[Reading passage]
########################################
Overthrowing Kim: A Capitalist Manifesto (Part 3)by Joshua Stanton
The invisible hand of capitalism is slowly strangling the world’s most totalitarian regime, and Kim Jong Il knows it. Most of Kim Jong Il’s machinery of repression survived The Great Famine, but his monopoly on the food supply did not. The state’s Public Distribution System is only a vestige of what it was in 1990. By 2009, the markets, known in Korean as jangmadang, were the main food source for perhaps 80% of North Koreans. Some of the food sold in them was grown in small private plots, or stolen from collectives or state warehouses. Some of it is international food aid that the regime, or corrupt regime officials, sells in the jangmadang to raise cash. Increasingly, much of it is also imported or smuggled in from across the Chinese border.
A jangmadang in the city of Chongjin
Although there’s plenty of contraband sold in the jangmadang, it is not entirely accurate to call them black markets. The shiny metal roofs over the long rows of stalls are visible in most North Korean cities on Google Earth. The authorities know where they are, and the security forces spend plenty of time there hassling pitiful kkotjaebi (homeless orphans) or shaking down merchants for violating any of the many arbitrary rules that are often promulgated and sometimes enforced. There are rules about what can be sold, and for how much. There are restrictions on the age and gender of who can sell sell there. Occasionally, the authorities try to shut down the markets entirely. Yet the markets have proven exceedingly persistent.
########################################
[Excerpted data]
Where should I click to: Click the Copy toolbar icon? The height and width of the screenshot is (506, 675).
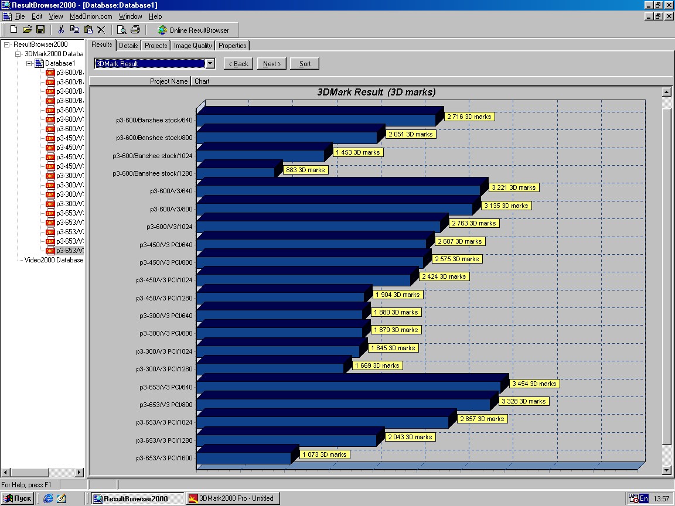75,30
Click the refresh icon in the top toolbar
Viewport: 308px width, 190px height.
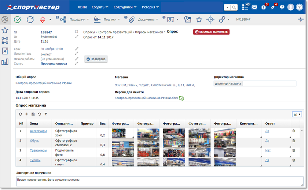pyautogui.click(x=30, y=19)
########################################
[Brief]
Carry the essay on North Korea's jangmadang markets forward, starting after its final sentence.

[Output of the exercise]
Markets first came into the open during the Great Famine. Initially, the regime tolerated them. Between 2002 and 2004, advocates of “engagement” with Kim Jong Il’s regime were fond of characterizing this as “reform,” but in fact, what they were seeing was a reluctant insurrection by desperate, expendable people with no other way to survive. Similarly, not all of the up to 300,000 North Koreans who illegally crossed into China during the famine years intended to defect. Most probably crossed temporarily to find food for their families, or to survive. Government officials were hungry, too, and many turned to corruption:
A woman in her 40s from Hoeryong, North Korea, described how about a third of her income from markets was taken by various officials.”The housing official, the electricity official, the water official … as soon as they smell your money, they are on you,” she told me. “They will find some excuse, some violation you have committed. You have to pay up. There is no avoiding them.”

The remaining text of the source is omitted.